Russell and Stephen meet by accident on a train and later Russell invites Stephen and his sister to spend time with him and his family. Zoe is immediately struck by Stephen's condescending attitude and his refusal to kowtow to her demands. Believing him to be hyper-intelligent, she is shocked to discover he works as a salesman. Anna, who is shy, develops a crush on Russell. However, Russell is engaged, soon marries, and moves to Europe with his new bride shortly after meeting the Quayle siblings. Stephen leaves Sydney for Melbourne around the same time after receiving a promotion. Zoe graduates from high school and moves to Paris to work in photography and film.

Anna meanwhile stays behind in Sydney and gains independence working in an office. She stays in contact with the Howard family and eventually marries an acquaintance of theirs who is much older than she, and with whom she is not in love, only to be widowed shortly after.

When Zoe is 25 she returns to Sydney after the death of her mother, just missing seeing her alive by a day. She reconnects with Stephen and after a short and passionate courtship the two marry. Despite her life being in Paris she decides to stay in Sydney, ignoring the warnings of her friends and family that life there won't suit her.

Stephen and Russell go into business together running a left-wing political paper. Because of the now deep ties between the Howard and Quayle families, Anna and Russell are able to spend more time together and fall in love, though there is a tacit understanding between them that their relationship cannot be expressed.

Fifteen years later when Zoe is 40 she reflects back on how her marriage has changed her to an insecure and unhappy woman. She no longer feels passionately in love with Stephen and feels that their relationship exists on the basis of him criticizing her. Meanwhile, Russell's wife Lily falls into a depression after her twin daughters win ballet scholarships to study in London. After talking to Zoe, Lily decides that they should sell their business and she should return to academia, the career she wanted to pursue before she had children. They decide to announce the news at Lily's birthday party, however on the day of the party Zoe receives a suicide note from Anna saying that she and Russell are in love and she can no longer bear to live without him.

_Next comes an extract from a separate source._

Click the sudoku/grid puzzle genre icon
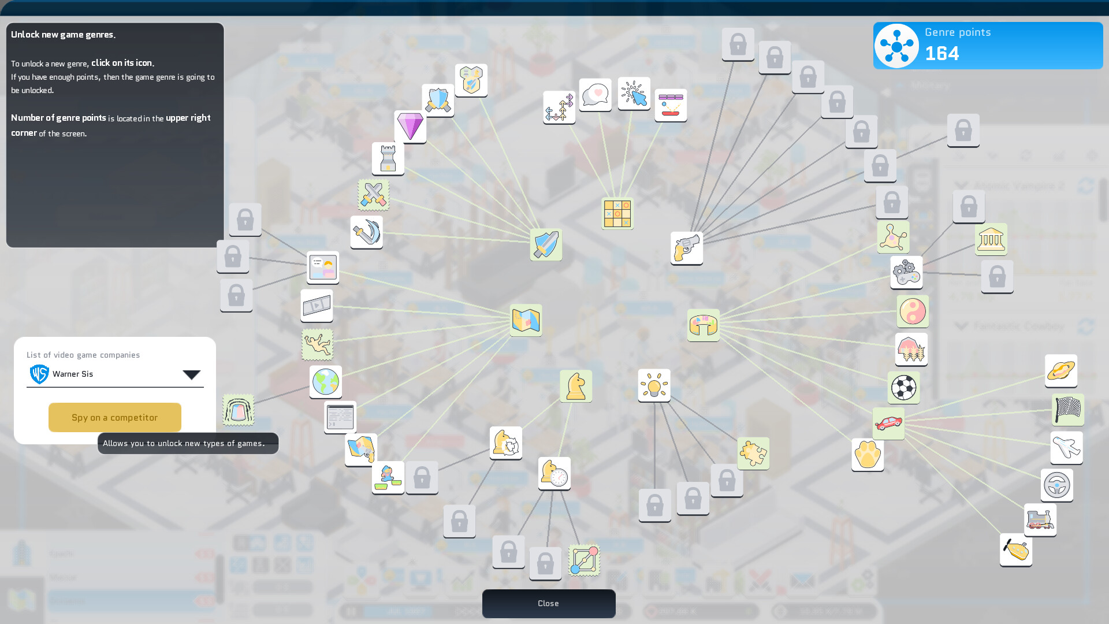The width and height of the screenshot is (1109, 624). 616,213
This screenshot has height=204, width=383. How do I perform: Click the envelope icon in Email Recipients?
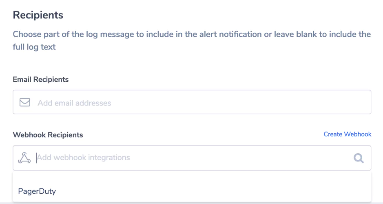click(x=24, y=102)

Russell goes to look for Anna and Zoe is left to comfort Lily, who realizes that her marriage is over. Unable to find Anna, the siblings contact the police only to be called by Stephen shortly after who informs them that Anna is with him. Anna later reveals that the suicide note was written years earlier and was accidentally sent instead of the Christmas cards she intended to post.

After seeing how Russell and Anna intend to be together and how Lily is forging a new life going to London to be closer to her daughters, Stephen and Zoe sit down and discuss the state of their marriage and their unhappiness together. Stephen tells Zoe he wants to return to school and get an advanced degree in chemistry and urges Zoe to return to her work in film. No longer having career ambitions that way, Zoe nevertheless feels that a new chapter of her life is about to begin.

==Publication history==
Harrower wrote the novel after receiving a Commonwealth Literary Fund fellowship in 1968. However, she was not satisfied with the result and called the act of writing it "forced labour".

In 1971, shortly before it was to be published, Harrower withdrew the book from publication. She deposited the completed novel with the National Library of Australia and stopped writing entirely.

In 2012 Harrower was approached by Michael Heyward and Penny Hueston, editors of the independent press Text Publishing, who wanted to reprint her works. They attempted to persuade Harrower to publish In Certain Circles and she eventually acquiesced, allowing the novel to be published in 2014.

==Reception==
The novel received positive reviews upon publication. The Guardian called the work "subtle yet wounding, and very much alive", praising it as "a graceful reply to the questions of what really shapes us, and what might actually constitute a wasted life." The Wall Street Journal called the novel "a treasure from an unearthed time capsule" and praised Harrower as "one of the great Australian writers of the postwar era."

In 2015 it won the Voss Literary Prize for best novel published in 2014.